### Material for the task
+===+

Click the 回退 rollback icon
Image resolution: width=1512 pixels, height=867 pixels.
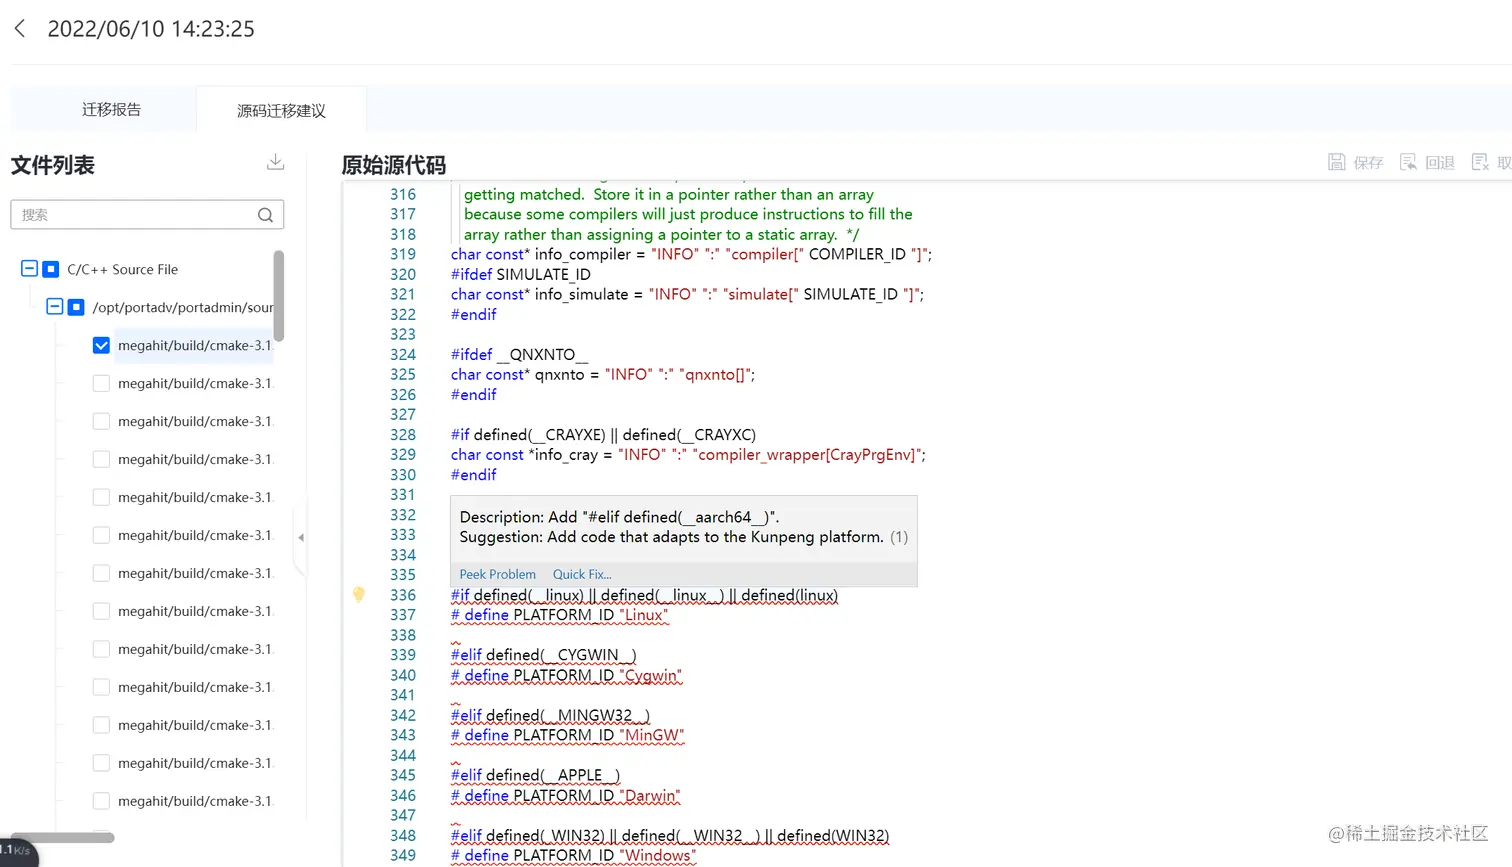point(1410,162)
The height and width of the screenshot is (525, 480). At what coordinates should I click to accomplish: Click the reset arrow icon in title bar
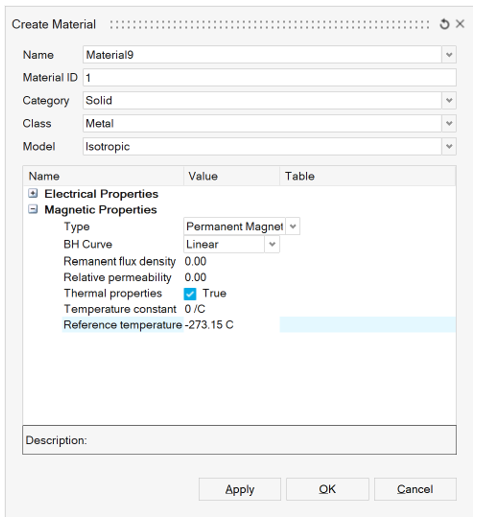(444, 24)

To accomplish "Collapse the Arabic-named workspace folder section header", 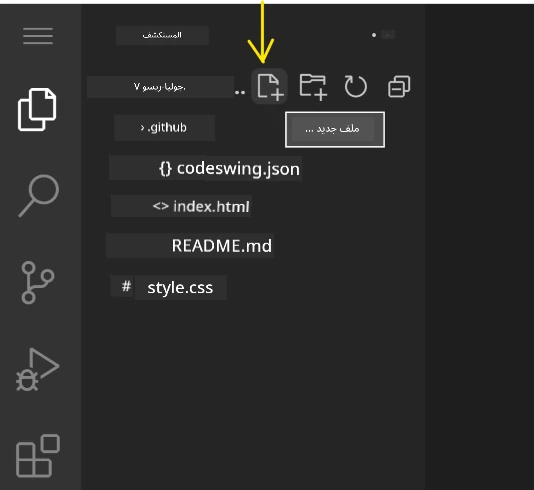I will coord(160,87).
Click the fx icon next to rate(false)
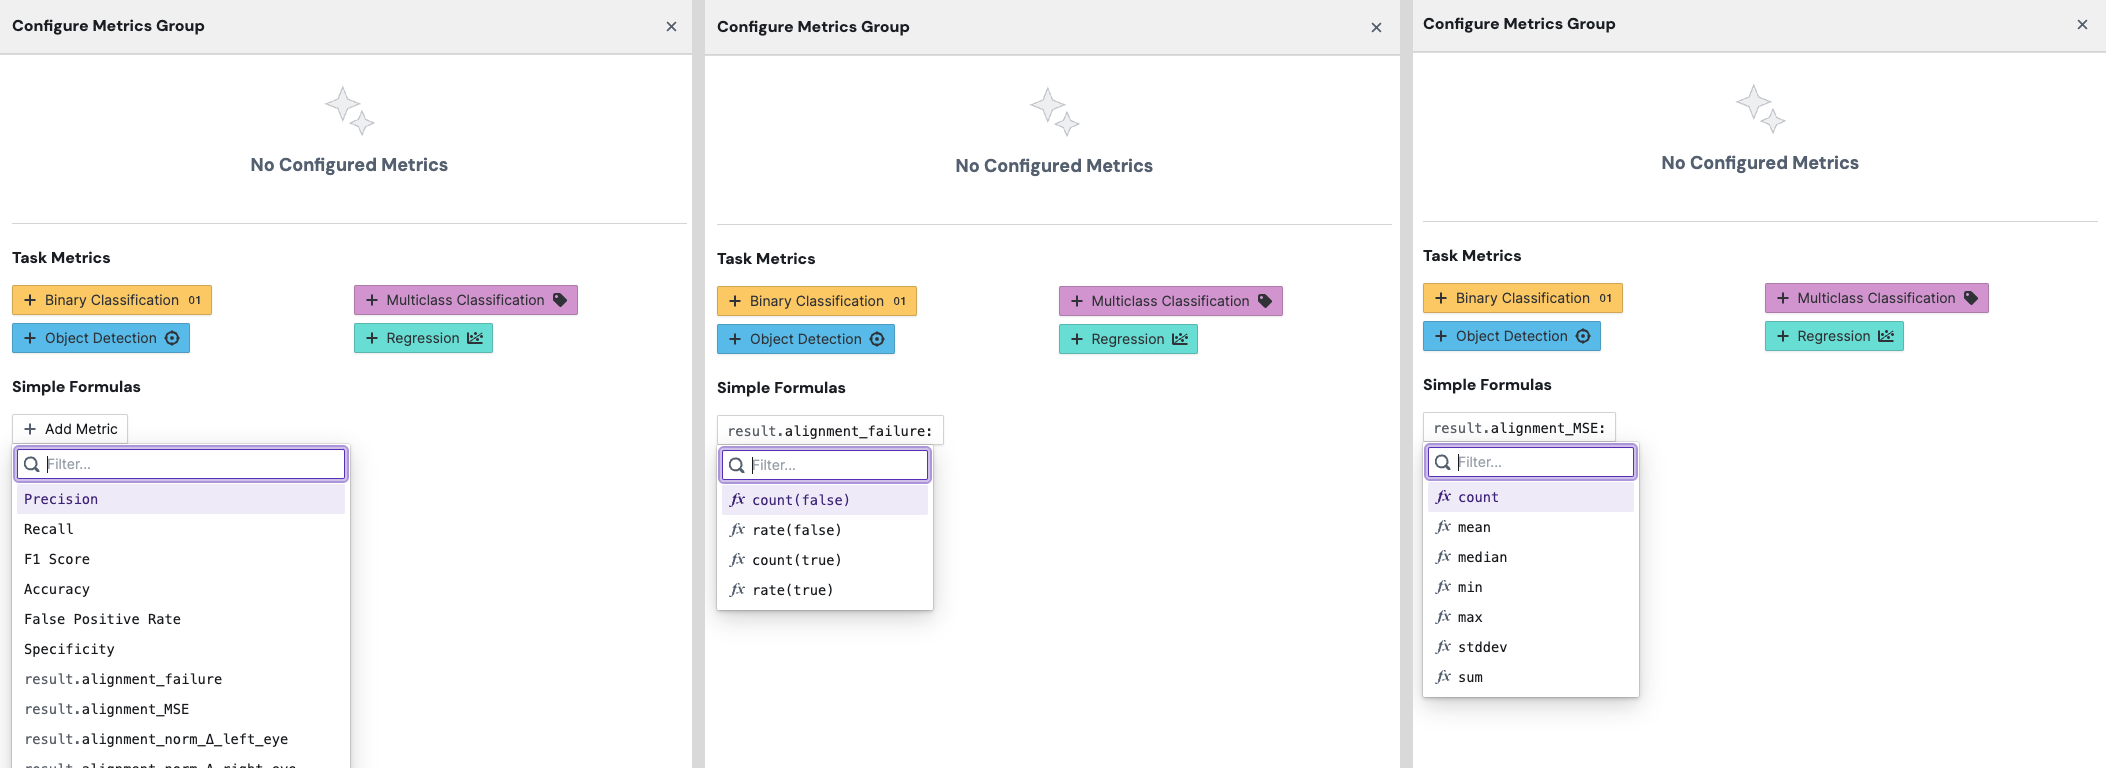 click(x=737, y=530)
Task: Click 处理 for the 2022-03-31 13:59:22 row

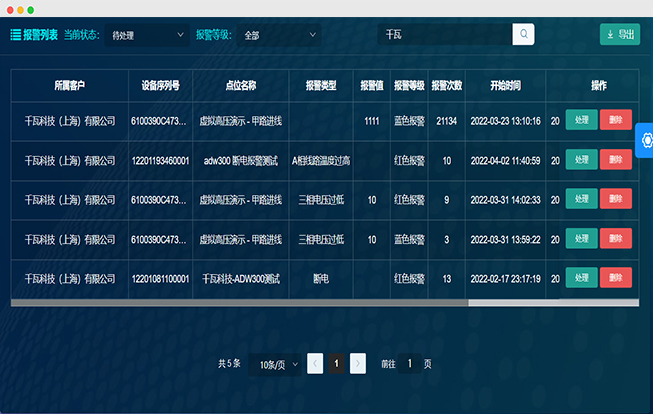Action: click(x=581, y=238)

+===+

Word for word and without pictures, restate only the lines running from the one that contains "Click the fx icon next to rate(false)" through the last line of the listing above.

Click the fx icon next to rate(false)
 click(x=737, y=530)
Task: Click 处理 for the 2022-03-31 13:59:22 row

Action: click(x=581, y=238)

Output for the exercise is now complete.